E, claro, não há como deixar de lado o basquete. Para a grande sorte dos envolvidos na produção, as 250 horas de gravações renderam uma história impressionante por si, independente do sucesso dos temas paralelos explorados. Não tenho dúvida de que o aspecto social da obra é elementar para seu sucesso, só não esperava ficar tão preso ao que o trajeto profissional dos garotos tinha para mostrar. O responsável por isso? O destino e suas ironias. “Hoop Dreams” passa a impressão de que está começando cair na usualidade em vários momentos, às vezes fazendo exatamente isso e tirando parte da graça da experiência. Num dado momento, por exemplo, comecei a pensar que a obra tomaria um caminho óbvio. Tratando de dois garotos, pensei que aproveitariam a oportunidade para levianamente separá-los como história de sucesso e história de fracasso. Foi um grande engano, no mínimo. O que segue é uma verdadeira demonstração do poder de uma narrativa envolvendo altos e baixos na vida de seus personagens, a qual manipula o tempo de tela e o destaque sobre cada indivíduo perfeitamente para não ficar monótona ou previsível. Não bastasse a falta de condições financeiras, os obstáculos escolares e as dificuldades naturais de chegar ao topo, ainda há os problemas típicos do esporte: concorrência, lesões, treinadores, campeonatos etc.
Essa soma de obstáculos cria uma amálgama muito mais complexa do que entrar em quadra e ganhar o jogo; converter esforço em resultados e concretizar uma ambição com uma história de sucesso. “Hoop Dreams” tem várias doses de realidade em sua fórmula, nenhuma vez caindo no clichê ou em pré-concepções baratas.
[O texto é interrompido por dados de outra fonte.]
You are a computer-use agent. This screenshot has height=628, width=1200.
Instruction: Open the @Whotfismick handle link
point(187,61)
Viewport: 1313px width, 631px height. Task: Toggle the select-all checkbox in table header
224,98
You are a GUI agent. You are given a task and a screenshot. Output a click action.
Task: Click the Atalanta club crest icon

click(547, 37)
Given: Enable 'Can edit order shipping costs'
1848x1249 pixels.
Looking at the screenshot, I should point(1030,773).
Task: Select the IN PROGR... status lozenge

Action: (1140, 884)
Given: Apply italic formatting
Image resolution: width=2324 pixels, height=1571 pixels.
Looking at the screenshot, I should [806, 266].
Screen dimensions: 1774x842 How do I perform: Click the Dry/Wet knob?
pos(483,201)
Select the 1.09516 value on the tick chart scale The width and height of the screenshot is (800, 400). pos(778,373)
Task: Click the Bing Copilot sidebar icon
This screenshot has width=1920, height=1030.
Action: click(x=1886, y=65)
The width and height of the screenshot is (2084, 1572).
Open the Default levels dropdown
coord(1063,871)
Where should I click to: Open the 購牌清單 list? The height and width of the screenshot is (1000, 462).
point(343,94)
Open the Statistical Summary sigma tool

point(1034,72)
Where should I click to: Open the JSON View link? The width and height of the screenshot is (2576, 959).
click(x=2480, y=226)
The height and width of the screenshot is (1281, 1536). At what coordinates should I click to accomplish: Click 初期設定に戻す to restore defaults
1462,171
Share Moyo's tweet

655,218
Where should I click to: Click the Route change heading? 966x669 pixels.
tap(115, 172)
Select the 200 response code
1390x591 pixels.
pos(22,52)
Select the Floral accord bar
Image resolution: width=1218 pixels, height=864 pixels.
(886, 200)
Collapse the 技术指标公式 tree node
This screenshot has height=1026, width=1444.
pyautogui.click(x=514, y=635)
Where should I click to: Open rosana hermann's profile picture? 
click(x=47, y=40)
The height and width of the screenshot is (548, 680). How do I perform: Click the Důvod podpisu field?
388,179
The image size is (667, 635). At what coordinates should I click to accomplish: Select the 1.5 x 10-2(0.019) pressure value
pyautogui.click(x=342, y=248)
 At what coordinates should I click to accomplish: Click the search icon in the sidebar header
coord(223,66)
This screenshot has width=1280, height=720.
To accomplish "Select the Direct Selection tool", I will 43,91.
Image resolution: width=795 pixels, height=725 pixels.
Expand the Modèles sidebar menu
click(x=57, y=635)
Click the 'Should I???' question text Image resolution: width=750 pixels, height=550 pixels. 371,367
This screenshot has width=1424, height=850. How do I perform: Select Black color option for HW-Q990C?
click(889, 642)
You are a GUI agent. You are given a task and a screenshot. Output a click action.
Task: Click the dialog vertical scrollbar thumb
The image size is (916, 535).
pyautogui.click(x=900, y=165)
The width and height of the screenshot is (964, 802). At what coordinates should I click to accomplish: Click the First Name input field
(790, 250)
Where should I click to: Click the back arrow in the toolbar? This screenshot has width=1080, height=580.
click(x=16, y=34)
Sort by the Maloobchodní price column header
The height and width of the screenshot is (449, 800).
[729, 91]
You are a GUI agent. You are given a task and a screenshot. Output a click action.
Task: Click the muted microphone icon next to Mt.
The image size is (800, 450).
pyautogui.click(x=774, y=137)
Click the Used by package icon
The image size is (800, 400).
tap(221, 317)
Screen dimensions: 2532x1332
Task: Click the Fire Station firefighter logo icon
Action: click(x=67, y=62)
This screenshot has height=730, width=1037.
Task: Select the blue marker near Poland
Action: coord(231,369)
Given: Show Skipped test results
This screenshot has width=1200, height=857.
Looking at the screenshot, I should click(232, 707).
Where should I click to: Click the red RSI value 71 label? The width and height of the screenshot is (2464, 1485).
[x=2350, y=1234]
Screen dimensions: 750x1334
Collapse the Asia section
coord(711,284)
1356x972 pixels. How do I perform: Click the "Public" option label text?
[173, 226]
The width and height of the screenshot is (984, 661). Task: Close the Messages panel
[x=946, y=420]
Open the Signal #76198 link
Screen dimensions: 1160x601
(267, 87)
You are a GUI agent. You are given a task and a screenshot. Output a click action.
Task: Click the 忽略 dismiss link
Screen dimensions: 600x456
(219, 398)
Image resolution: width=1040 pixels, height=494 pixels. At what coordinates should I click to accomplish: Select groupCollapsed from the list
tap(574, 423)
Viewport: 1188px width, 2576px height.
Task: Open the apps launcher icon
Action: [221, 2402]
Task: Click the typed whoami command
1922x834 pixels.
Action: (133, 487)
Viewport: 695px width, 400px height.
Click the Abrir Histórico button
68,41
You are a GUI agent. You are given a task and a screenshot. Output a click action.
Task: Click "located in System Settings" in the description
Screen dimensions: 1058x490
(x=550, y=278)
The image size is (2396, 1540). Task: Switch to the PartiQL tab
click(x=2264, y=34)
Mas o grande efeito que ele teve em mim foi um tanto particular, não menos efetivo por isso. Mesmo se dando mal repetidamente e enfrentando chances mínimas, os personagens afirmam que vão dar o máximo de si para chegar onde querem e falam sério. Eu acreditei neles quando comentaram sobre os sacrifícios necessários, pelo menos. Será o bastante? Como este ótimo documentário mostra, só há uma certeza: o caminho é árduo. Talvez realmente seja impossível saber quanto esforço é necessário para alcançar o sucesso.